Fasting concentrations of ghrelin in 13 adolescents who received a standard diet intervention for 12 months, and in 14 who practiced eating at a reduced speed for 12 months. The children were on average 12.5 years old, the values are mean (SD).
A change in eating behavior can be caused by an environmental change. For example, the limited amount of time available for eating lunch forces school children to eat quickly. Thus, 100, on average 13 years old, children spent on average just 7 min eating their school lunch with their peers (80). A more detailed study showed that 18 girls ate their lunch in as little as 5.6 min and 12 boys ate theirs in a mere 6.8 min. Only two girls and one boy were able to maintain their food intake at the level observed when they ate individually (258 g in girls and 289 g in boys). Nine girls ate on average 33% less food and seven girls ate 23% more food, whereas the remaining boys ate 26% more food when eating their school lunch rapidly with their class mates (Figure 2). The average speed of eating increased to 183% in the girls and to 166% in the boys compared to when they were eating individually. These changes in food intake during school lunches were replicated by experimentally increasing the speed of eating when the children were eating individually (Figure 2) (80). Thus, most boys and half of the girls eat too much when forced to eat quickly; only a few are able to eat a normal amount of food.
Figure 2.
Food intake during the school lunch in 18 girls and 12 boys. The children had their speed of eating experimentally increased, unchanged, or decreased in relation to its value in a meal eaten without constraints, the values are expressed as percent of that value. Green lines indicate individuals able to maintain their food intake independent of the speed of eating. The children were on average 13 years old.

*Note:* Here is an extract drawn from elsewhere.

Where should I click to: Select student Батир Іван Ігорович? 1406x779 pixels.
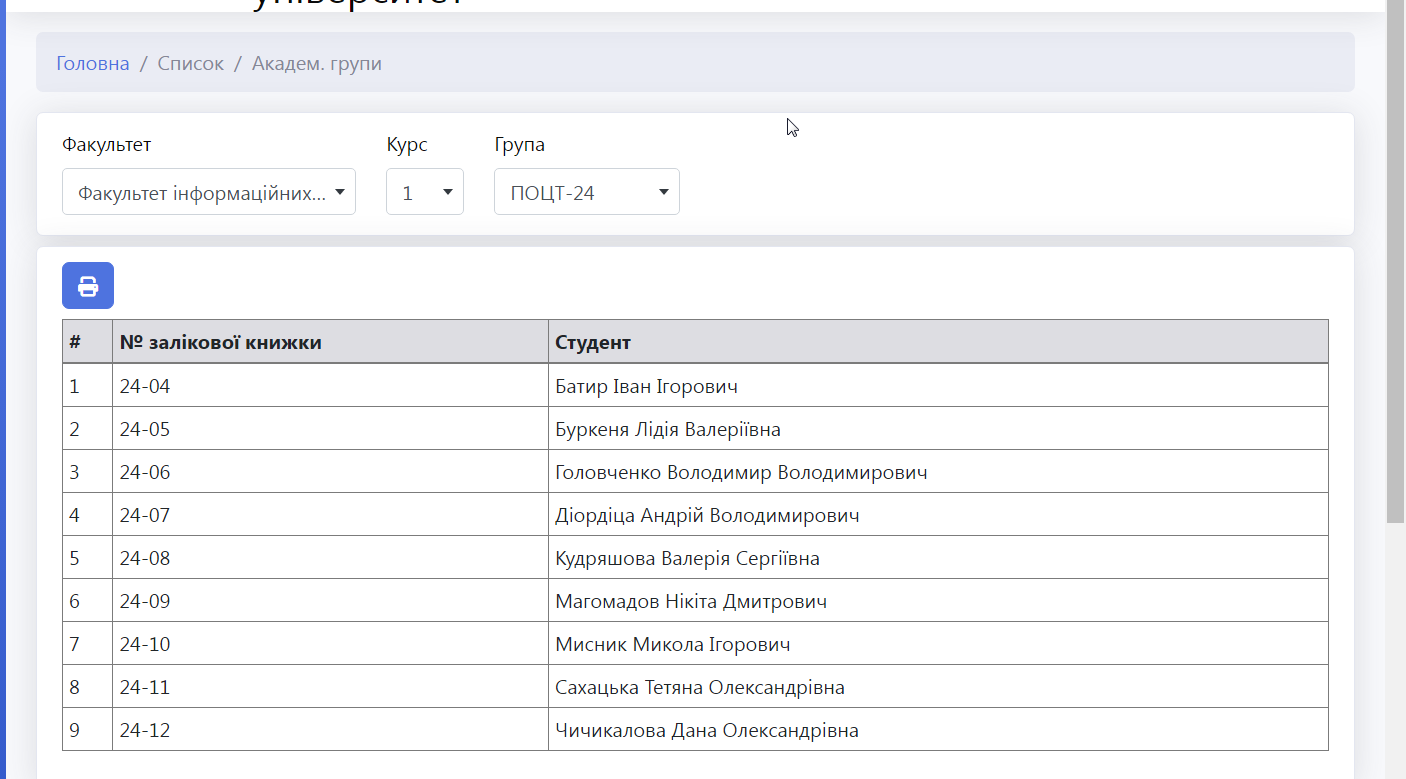(647, 386)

The main risk factor for loss of control – dieting – also causes a sexually dimorphic change in eating behavior. Although men who skipped dinner eat more food quickly the next day, women eat less food the next day at a constant speed (81). If maintained, this pattern of eating results in a further loss of control; when women who eat at the same speed throughout their meal are forced to eat quickly, they over-eat. Conversely, when forced to eat slowly, they under-eat (82). They rapidly adopt the pattern of eating characteristic of obese patients and anorexics, who both eat at a constant speed (83). Interestingly, using the feedback method discussed above, anorexic and obese patients are able to eat normal-size meals at the normal speed, suggesting that the biological changes associated with these individuals do not prevent them from eating normally (81, 82).
Concluding Remarks
It is probably normal to eat large quantities of food when eating is easy. Most people, therefore, need external support to eat a proper amount of food and maintain a healthy low body weight. Such support can be provided by feedback on a computer screen to both under- and over-weight patients. This method has brought hundreds of patients with eating disorders into remission (74) and is presently used effectively with obese children and adults. It must be added, however, the effects of new methods need to be further evaluated and followed up before they are implemented into health-care systems.
Author Contributions
MZ, II, ME, JS, and SL performed experimental work. PS and CB developed treatment and technology. PS and ML wrote the paper. PS authorized by authors for the final version of the manuscript.
Conflict of Interest Statement
Per Södersten and Cecilia Bergh own 47.5% each of the stock in Mando Group AB, Michael Leon owns 5%. Mando Group AB holds the IPR of Mandometer, the FDA-approved medical device used to treat patients with eating disorders in clinics managed by Mando Group AB. Swedish health care is publically funded. Modjtaba Zandian, Ioannis Ioakimidis, and Per Södersten are appointed by Karolinska Institutet, all salaries are paid by Mando Group AB. Ioannis Ioakimidis is supported by EU-grants.
Funding
This work is supported by Mando Group AB.